Industry’s Five Families Look to 2021

Channels expect better times in the year ahead.

A McDonald’s employee cooks French fries using advanced kitchen equipment at a restaurant outside Chicago, IL. The company will begin a global test of several kitchen innovations this year focused on making the jobs of employees easier. Handout photo/McDonald's Corporation
QSRs mark one of the Top 5 strongest segments in foodservice right now, according to Eric Norman of FCSI. Ghost kitchens, senior living, hospitals and military also are on the list. Photo courtesy of McDonald's.

The industry’s five families—CFESA, FCSI-The Americas, FEDA, MAFSI and NAFEM—came together via a webcast last week to share the state of each channel and the opportunities ahead. NAFEM’s Vice President of Regulatory and Technical Affairs Charlie Souhrada moderated the event.

Service agents ready to go. CFESA President Kirby Mallon says the association’s members are reinvesting in their companies and employees, upgrading technology and adding technician and company certifications. Mallon says, after the pandemic, “Restaurants will reopen and find equipment not working or in need of maintenance, and a CFESA-certified company with CFESA master-certified technicians fully trained with the right parts and state-of-the-art technology will be ready, willing and able to support our mutual customers in need.”

Consultants see same or more RFPs. Eric Norman, chair of FCSI-The Americas, says a survey of FCSI members showed 76% have seen the same or an increasing amount of requests for proposals in the past three months. “This is some great news as we move toward 2021,” he says. Additionally, many project managers and architects are asking consultants to design as typical, which Norman says, “means people are looking for designs that will be appropriate in a post-COVID world.”

Compressed project timelines mark one challenge for consultants heading into the new year. In the early days of the pandemic, clients put projects on temporary hold or shut them down completely. “As projects have come back to life, it seems the timelines have accelerated,” says Norman. “Where we once had six to nine months to complete a project, we are now seeing timelines compressed to maybe a few months total.”

Dealers problem solve. Customer credit extensions, inventory pileup and company layoffs are a few urgent challenges affecting the dealer community, says FEDA Chairman Michael Keck. “Dealers have made it this far and we will get through this crisis if we survived others,” he says. “Our greatest concern is that we as an industry don’t miss viable opportunities to help our customers get back to business and the world get back to working and living.”

To help prepare for the future of distribution, FEDA has put together work groups that will meet throughout 2021 to address specific member and partner challenges, including operational- or communication-related concerns. It also will hold its first online educational conference, presented May 10-12, which will cover new-product education, industry trends and young industry leader educational programming.

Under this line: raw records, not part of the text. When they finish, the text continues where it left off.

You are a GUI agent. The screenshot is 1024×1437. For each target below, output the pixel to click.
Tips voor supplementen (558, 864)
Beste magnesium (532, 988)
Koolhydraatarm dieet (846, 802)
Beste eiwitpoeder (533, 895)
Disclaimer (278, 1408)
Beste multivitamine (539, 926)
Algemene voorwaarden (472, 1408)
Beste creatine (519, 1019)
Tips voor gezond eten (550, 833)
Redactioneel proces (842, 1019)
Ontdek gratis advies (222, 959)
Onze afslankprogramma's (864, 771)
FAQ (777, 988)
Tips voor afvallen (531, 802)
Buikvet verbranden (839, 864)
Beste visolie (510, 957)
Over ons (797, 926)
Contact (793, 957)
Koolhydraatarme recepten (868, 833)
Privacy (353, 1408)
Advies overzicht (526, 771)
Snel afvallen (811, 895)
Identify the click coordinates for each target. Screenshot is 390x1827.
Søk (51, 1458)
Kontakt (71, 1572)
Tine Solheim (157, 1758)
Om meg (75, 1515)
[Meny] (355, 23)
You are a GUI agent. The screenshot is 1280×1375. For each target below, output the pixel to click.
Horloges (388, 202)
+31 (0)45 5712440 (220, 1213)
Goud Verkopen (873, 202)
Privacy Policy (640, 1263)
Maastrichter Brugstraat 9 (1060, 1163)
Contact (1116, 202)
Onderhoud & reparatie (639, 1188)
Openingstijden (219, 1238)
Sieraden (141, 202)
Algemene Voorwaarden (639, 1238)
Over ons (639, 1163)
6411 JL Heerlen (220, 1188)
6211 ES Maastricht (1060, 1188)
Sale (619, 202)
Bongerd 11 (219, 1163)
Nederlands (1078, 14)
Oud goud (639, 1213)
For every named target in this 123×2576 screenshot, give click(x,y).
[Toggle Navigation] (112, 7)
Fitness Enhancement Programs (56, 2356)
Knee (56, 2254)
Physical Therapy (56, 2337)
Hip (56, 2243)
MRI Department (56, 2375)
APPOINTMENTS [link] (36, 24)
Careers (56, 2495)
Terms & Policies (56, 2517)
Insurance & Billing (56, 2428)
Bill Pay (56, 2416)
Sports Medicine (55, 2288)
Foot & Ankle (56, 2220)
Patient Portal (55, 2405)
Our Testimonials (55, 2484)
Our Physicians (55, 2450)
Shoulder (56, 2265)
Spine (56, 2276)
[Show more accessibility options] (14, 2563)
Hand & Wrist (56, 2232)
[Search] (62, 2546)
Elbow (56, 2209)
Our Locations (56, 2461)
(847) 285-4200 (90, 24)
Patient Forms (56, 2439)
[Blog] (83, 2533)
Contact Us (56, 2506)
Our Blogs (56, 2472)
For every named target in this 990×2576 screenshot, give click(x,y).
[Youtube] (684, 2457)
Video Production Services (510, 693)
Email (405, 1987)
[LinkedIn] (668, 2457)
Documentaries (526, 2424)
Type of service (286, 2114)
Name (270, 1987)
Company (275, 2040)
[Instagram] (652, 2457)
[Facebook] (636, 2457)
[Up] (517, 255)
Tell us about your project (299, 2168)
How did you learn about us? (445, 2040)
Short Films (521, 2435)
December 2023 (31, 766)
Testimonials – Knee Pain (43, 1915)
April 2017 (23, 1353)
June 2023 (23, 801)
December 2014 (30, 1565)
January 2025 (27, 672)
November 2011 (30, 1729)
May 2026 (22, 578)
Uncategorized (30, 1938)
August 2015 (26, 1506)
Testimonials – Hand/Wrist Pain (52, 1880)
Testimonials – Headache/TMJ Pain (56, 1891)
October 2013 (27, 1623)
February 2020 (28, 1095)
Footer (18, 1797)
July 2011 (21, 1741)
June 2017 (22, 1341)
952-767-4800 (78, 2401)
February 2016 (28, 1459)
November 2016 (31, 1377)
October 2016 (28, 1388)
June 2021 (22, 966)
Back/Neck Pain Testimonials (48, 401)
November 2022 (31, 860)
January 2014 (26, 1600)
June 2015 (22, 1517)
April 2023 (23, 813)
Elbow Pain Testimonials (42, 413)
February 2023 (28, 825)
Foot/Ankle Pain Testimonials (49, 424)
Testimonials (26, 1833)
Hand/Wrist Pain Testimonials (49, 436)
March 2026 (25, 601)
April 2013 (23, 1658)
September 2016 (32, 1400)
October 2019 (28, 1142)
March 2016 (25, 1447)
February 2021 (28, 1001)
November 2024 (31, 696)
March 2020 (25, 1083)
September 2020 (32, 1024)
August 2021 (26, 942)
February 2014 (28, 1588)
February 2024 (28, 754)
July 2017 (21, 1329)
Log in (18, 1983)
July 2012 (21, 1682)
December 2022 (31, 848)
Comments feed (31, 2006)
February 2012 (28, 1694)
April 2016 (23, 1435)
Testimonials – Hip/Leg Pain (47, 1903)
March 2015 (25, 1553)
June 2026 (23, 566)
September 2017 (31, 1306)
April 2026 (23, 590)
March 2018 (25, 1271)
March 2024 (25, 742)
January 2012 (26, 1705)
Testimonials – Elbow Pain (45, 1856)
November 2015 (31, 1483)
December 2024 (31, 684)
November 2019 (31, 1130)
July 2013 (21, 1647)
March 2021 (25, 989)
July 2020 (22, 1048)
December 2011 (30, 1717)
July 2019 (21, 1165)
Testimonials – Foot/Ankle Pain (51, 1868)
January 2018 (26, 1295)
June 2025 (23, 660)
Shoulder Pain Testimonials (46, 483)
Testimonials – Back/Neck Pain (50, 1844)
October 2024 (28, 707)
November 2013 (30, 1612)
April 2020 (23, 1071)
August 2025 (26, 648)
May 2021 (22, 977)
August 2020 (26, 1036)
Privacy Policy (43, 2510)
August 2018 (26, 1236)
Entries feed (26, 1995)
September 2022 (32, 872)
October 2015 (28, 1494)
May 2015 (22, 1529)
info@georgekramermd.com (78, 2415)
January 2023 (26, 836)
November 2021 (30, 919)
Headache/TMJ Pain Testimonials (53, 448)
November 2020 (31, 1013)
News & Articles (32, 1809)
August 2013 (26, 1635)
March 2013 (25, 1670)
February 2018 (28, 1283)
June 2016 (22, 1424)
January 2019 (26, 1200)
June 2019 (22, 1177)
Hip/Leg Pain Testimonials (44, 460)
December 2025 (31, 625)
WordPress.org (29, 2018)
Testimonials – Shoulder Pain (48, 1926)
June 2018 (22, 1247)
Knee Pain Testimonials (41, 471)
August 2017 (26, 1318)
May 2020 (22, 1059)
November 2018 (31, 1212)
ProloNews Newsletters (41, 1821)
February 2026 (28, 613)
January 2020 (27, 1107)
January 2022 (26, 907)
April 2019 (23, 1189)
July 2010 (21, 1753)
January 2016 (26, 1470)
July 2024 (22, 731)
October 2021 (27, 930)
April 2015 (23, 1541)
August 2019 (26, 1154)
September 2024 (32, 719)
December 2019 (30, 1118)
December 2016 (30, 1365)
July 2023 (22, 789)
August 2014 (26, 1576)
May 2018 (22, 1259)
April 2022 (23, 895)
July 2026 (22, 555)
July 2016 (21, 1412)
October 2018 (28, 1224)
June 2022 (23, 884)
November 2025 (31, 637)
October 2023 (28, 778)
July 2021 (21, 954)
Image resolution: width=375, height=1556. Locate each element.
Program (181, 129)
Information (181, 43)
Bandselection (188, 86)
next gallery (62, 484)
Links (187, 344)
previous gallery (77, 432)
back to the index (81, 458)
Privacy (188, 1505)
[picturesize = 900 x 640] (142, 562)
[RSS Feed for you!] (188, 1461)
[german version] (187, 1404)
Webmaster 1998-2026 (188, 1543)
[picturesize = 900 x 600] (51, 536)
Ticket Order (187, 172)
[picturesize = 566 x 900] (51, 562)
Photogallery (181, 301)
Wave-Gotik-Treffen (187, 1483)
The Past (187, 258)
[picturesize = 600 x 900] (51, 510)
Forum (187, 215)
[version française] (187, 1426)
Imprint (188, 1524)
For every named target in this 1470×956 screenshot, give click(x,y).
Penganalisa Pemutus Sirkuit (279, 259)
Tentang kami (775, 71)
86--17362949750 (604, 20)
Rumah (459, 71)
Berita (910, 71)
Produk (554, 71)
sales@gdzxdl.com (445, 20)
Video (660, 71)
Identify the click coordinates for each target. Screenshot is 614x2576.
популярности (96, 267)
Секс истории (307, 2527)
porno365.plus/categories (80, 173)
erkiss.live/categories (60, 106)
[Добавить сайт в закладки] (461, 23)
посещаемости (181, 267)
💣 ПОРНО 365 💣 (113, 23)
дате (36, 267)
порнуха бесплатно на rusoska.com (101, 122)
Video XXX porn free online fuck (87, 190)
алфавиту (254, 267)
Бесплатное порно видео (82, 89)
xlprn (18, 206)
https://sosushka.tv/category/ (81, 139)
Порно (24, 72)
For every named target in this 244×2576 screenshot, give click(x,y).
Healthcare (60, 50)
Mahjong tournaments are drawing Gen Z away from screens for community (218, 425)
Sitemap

Reps see light up ahead. Even though sales for Q3/20 were -24.4%, according to the MAFSI Business Barometer, that’s a slight improvement over the Q2/20 decline, which was -30.4. But overall, reps see less work flowing into the pipelines as the pandemic continues to rage on. MAFSI President Kevin Eaton says, “with several vaccines nearing final approval and pending proper distribution, the expectation is that business might get worse in the next quarter or two but will be along the road to a meaningful recovery by the second half of 2021.”

Meanwhile, MAFSI committees are working on as many as 30 different initiatives—from developing reps of the future to addressing equality, diversity and inclusion—to strengthen the channel.

Manufacturers cautiously confident. NAFEM surveyed its members in November and found many felt 2020 turned out better than they thought. Overall, members plan to finish the year with sales 20%-25% down, says Rob Connelly, NAFEM president. “As we looked at 2021, the overall feeling is confident to cautiously confident. Generally, about 30% [of members] say they will be up in 2021 compared with 2019. And 20% say they will be flat with 2019,” he says.

Manufacturers feel they’re in a sustainable place, versus concerned with survival, Connelly adds. Many companies report pride in their employees for their resiliency, flexibility and creativity.

The five families working together marks a relatively new strategy in the industry’s history. It started back in 2016, with a casual get-together, where leaders discovered they were dealing with many of the same issues. In 2018, they came together for the first-ever joint conference in hopes of breaking down silos and learning to work together to solve problems, share information and network.